Horizontal Yellow: Nature and History in the Near Southwest Reviews


  • Richard Jespers

    First of all, I love that Flores takes possession of this subject right away with the term, “Near Southwest”—a region stretching from eastern Louisiana and including all of Texas and New Mexico. I come over twenty years late to reading this elegantly scripted book about the area’s ecology, but the ideas he expresses here seem to gain urgency as time passes. Flores alternates sections of family history (French and Spanish) and other histories with first-hand accounts of living, say, on the Llano Estacado, as well as poetic and lyrical sections of fiction to bring alive said histories.
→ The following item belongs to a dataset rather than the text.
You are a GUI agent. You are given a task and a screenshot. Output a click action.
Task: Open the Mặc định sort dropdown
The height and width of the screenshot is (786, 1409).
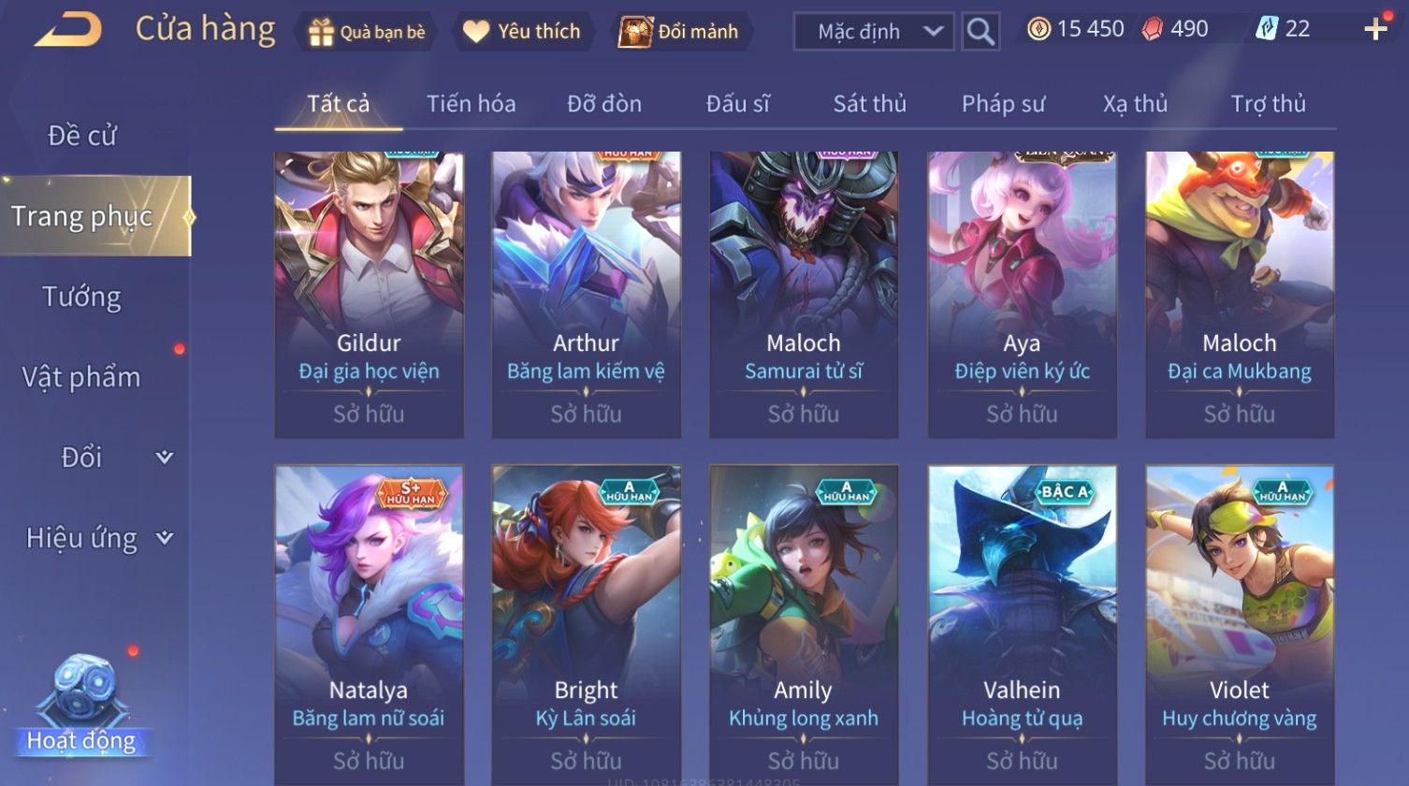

Flores is always on the move. After advanced schooling at Texas A&M, he explores, to mention a few places, the Chihuahuan desert, the Southern Plains of Texas (Llano Estacado or Steaked Plains), Abiquiu, New Mexico—finally lighting in Montana. But the Horizontal Yellow of which he speaks is the once real, now metaphorical, wave of yellowing grasses that cover what locals call, with a certain inelegance, the South Plains. It is where he builds a primitive place to live in Yellow House Canyon, about thirty minutes from where he teaches at the local university. It is where he lives with two wolf-dog hybrids as their alpha male (a role he doesn’t particularly relish; it’s the critters’ idea). It is a place remaining in his heart as he makes his home up north, where he can establish and retain a closeness to nature that the Texas South Plains has mostly expunged from its existence. His is an admired life but one I’m not sure I could pursue myself. I adore my life in town—Internet, TV, central heat and air—a bit too much.

  • Chris

    More than a history it's a meditation on the West and wilderness. Flores gets personal and provides a humorous and informative account of his wanderings from his boyhood home of Louisiana to the Illano Estacado's largest city of Lubbock, Texas. It's a lament for what we have done to the land. We visit the desert and the land of Georgia O'Keeffe. We learn of the land revolt in the Chama Valley area of New Mexico in the 1960's. We meet the familiar icons of the West: Abbey, Leopold; but also some "new" interesting characters that too few know about, especially the men in Texas who lobbied for the national parks. Texas ranks very low in parks per capita (either area or population). The Texas fixation with ownership of land as private property rather than their use as commons like a park is discussed at length. Just a fascinating trip through Native American, Hispano, and Anglo culture encountering the landscape or place that is the Southwest.